Mace, an international consultancy and building company, claimed that technological advances will mean human builders are replaced by machines.
In Australia, the construction industry employs approximately 1,154,500 people in both full time and part time work, which is around 9.4 per cent of the total workforce, according to the Australian Bureau of Statistics.
The report, titled Moving To Industry 4.0 stated: “The construction sector is going to look very different in a decade or two — and so is its workforce.”
When it comes to the robot revolution, one of the hardest-hit jobs in the industry is forecast to be bricklaying.
Companies like Perth-based Fastbrick Robotics tout its globally patented 3D robotic bricklaying system designed to improve “the safety, speed, accuracy, cost and waste management in the global construction industry”.

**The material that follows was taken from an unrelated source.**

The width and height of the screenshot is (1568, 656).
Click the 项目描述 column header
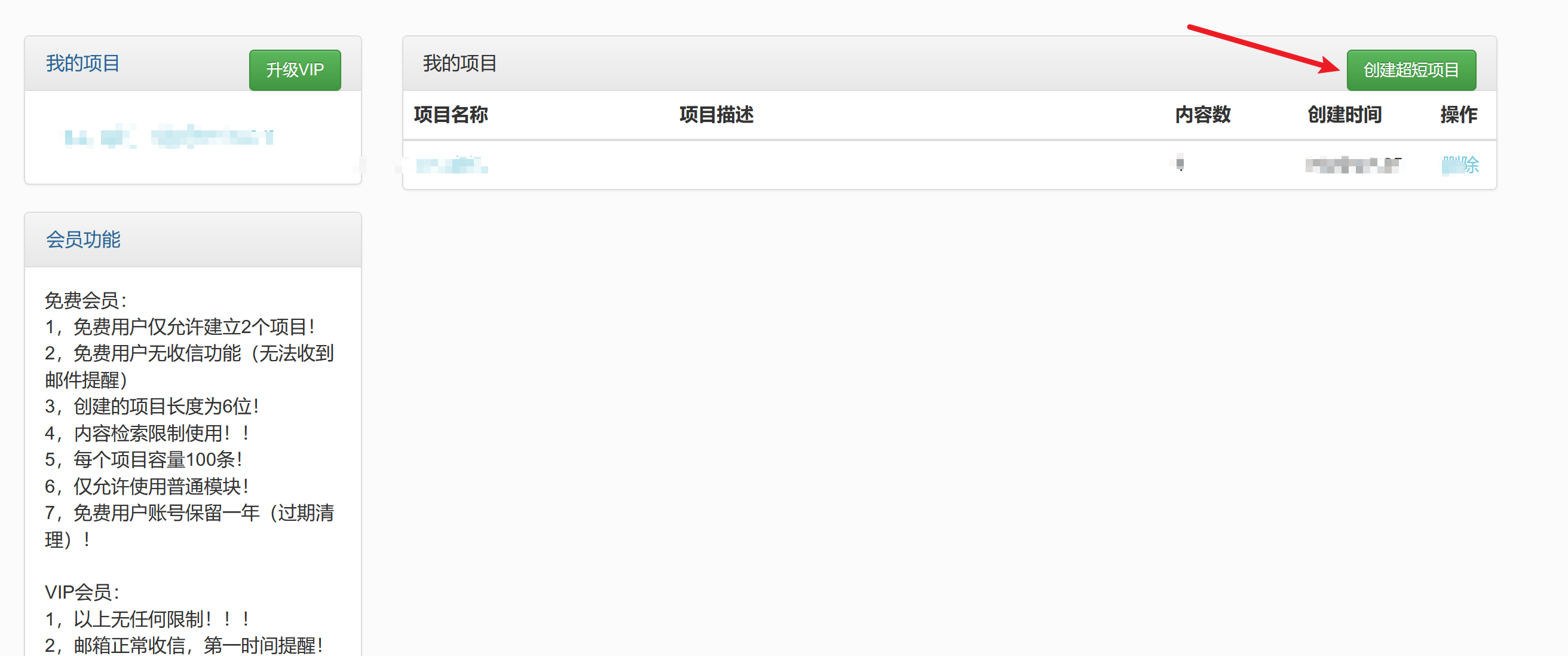(716, 114)
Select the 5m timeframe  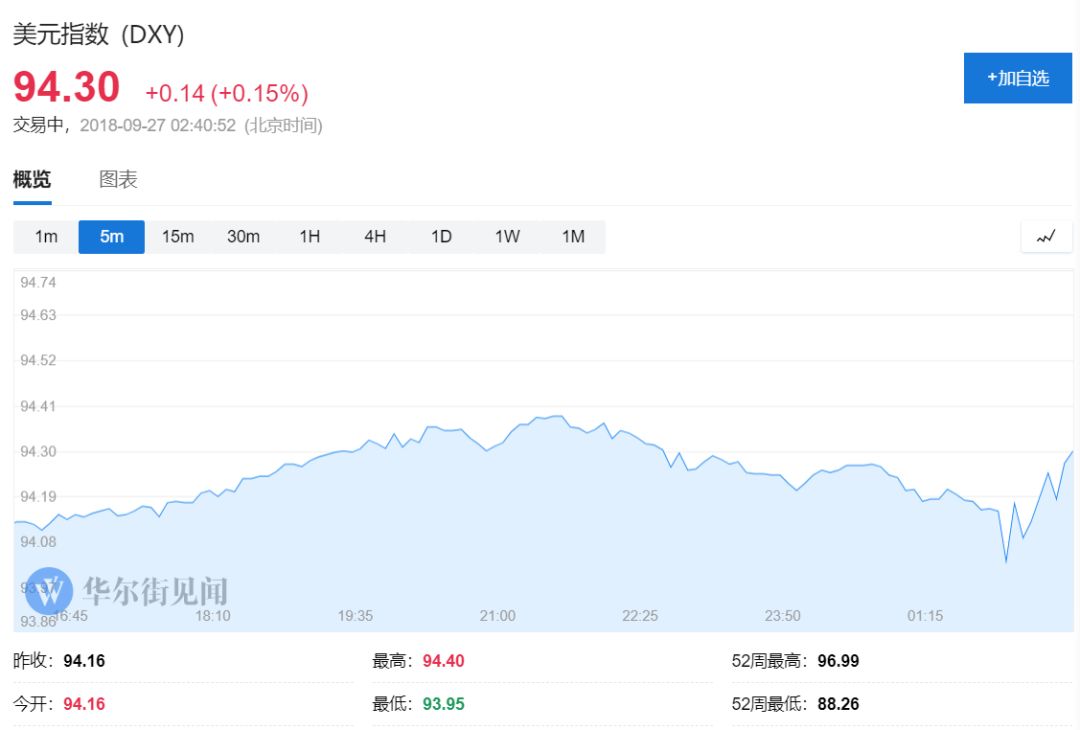tap(112, 237)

The report from Mace, which focused on Britain, claimed the 73,000 bricklayers on British building sites is expected to fall to just 4,300 in two decades.

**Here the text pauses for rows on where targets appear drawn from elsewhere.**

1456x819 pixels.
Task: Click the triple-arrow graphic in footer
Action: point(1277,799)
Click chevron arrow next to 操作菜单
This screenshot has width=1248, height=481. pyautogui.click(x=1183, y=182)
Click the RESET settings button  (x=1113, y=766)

Carpenters, internal fitters and labourers will tumble as well as painters and decorators, the study forecasted.
The creation of New York-based company Construction Robotics, has already replaced humans on a handful of sites across America.
Its equipment is made up of a conveyor-belt, mortar pump and robotic arm. One builder helps feed the bricks into the machine, which are picked up by the robotic arm, slathered in mortar and placed on the wall.
But it will still need human supervision to watch over it — so we won’t be entirely obsolete.